Thomas Lilti è un medico che fa anche il regista, o forse sarebbe meglio dire che è un regista che fa anche il medico, visto che i suoi film, tutti ambientati nel mondo della sanità, hanno avuto un buon successo di critica e gli hanno dato una certa notorietà internazionale. Chi segue questa rubrica sa che abbiamo apprezzato “Il primo anno”, dedicato alle storture del sistema universitario francese, e “Il medico di campagna”, storia di un difficile rapporto tra un professionista all’antica e la sua giovane sostituta. In questi giorni di clausura, grazie a RaiPlay, è possibile rivedere anche la sua interessante opera prima, “Ippocrate”, che risale al 2014, ma nelle sale italiane è arrivata soltanto nel 2018 e ha raccolto la miseria di 25.000 euro.
Benjamin, interpretato dall’ottimo Vincent Lacoste, protagonista anche ne “Il primo anno”, è un tirocinante che presta servizio nel reparto di medicina interna diretto dal padre. E’ ambizioso e pieno di voglia di fare, ma si scontra con una realtà difficile: carenze di personale, turni massacranti, apparecchiature fatiscenti e non sostituite a causa dei tagli decisi da un amministratore che pensa soltanto ai bilanci. Tutto il mondo è paese.

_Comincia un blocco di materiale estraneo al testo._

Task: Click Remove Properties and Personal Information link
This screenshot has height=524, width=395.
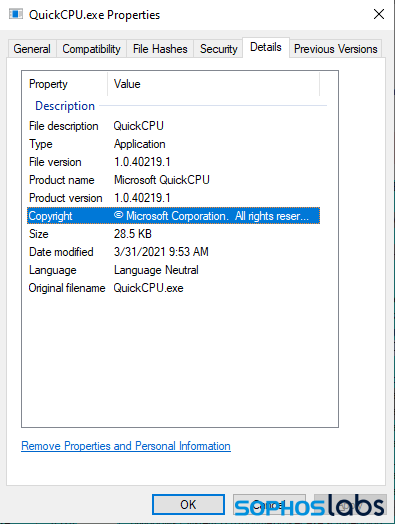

In queste condizioni l’errore è in agguato e Benjamin ne commette uno grave, che l’ospedale decide di coprire, “perché così bisogna fare se si vuole andare avanti”. A far precipitare la situazione è il caso di una anziana paziente senza speranza, che costringe lui e un suo collega di origine algerina a scegliere tra l’umana pietà e il rispetto delle regole, e li porta a scontrarsi con l’ottusità della struttura.
Vedere “Ippocrate” oggi, con gli ospedali travolti dall’emergenza Covid, è istruttivo perché ci aiuta a capire quanto complessa, delicata e fragile sia la macchina dell’assistenza anche in tempi normali. E a guardare con maggiore indulgenza alle difficoltà di chi opera in condizioni tanto difficili.